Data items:
*****
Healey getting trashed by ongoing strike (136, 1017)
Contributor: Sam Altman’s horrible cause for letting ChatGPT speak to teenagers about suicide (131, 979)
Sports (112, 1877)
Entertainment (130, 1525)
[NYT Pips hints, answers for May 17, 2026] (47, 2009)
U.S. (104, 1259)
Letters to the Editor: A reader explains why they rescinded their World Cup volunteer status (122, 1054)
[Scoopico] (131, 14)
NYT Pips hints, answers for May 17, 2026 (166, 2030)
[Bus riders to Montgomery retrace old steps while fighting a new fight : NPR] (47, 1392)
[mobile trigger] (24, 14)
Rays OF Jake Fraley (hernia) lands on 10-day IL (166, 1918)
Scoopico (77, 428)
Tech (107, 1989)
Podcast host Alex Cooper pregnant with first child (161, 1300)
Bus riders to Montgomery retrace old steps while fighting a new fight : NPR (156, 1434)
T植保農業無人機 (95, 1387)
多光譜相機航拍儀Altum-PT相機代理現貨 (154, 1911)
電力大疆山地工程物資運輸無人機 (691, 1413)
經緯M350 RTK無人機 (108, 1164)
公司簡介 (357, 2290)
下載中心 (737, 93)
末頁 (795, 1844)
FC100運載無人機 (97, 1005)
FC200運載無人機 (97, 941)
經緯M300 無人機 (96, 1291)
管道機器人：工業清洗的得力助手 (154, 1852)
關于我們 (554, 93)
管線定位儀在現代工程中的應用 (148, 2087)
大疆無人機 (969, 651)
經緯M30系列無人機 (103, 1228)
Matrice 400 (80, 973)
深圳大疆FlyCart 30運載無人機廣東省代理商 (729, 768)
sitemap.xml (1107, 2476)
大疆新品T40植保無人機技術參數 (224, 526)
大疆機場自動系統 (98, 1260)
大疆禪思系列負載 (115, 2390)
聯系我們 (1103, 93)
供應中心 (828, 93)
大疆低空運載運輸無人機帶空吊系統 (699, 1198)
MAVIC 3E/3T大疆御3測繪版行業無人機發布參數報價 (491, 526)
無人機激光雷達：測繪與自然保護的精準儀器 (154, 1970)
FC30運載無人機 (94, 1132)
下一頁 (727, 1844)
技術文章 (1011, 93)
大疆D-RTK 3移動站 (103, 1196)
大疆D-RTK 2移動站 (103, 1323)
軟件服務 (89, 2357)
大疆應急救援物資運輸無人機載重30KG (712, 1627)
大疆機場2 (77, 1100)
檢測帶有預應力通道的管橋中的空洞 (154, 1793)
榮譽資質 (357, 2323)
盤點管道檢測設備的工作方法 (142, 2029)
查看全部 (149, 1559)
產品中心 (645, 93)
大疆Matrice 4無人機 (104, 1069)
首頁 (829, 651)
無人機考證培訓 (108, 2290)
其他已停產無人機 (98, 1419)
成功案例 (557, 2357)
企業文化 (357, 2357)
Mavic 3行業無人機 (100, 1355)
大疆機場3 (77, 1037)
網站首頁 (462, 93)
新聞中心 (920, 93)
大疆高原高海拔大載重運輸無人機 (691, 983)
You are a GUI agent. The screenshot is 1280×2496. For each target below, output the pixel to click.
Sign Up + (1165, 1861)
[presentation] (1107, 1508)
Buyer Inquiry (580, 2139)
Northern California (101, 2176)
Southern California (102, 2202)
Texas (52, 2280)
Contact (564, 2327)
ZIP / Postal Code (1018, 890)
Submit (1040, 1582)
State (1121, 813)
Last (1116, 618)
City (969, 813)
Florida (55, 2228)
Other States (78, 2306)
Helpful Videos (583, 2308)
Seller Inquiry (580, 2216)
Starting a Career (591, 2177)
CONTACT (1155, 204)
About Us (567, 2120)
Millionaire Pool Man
*****
## WHAT TO DO
Rewrite everything from the line containing "Submit (1040, 1582)" down through the end of the material, changing "Helpful Videos" to "Training Videos" and keeping all else the same.

## EXPECTED ANSWER
Submit (1040, 1582)
State (1121, 813)
Last (1116, 618)
City (969, 813)
Florida (55, 2228)
Other States (78, 2306)
Training Videos (583, 2308)
Seller Inquiry (580, 2216)
Starting a Career (591, 2177)
CONTACT (1155, 204)
About Us (567, 2120)
Millionaire Pool Man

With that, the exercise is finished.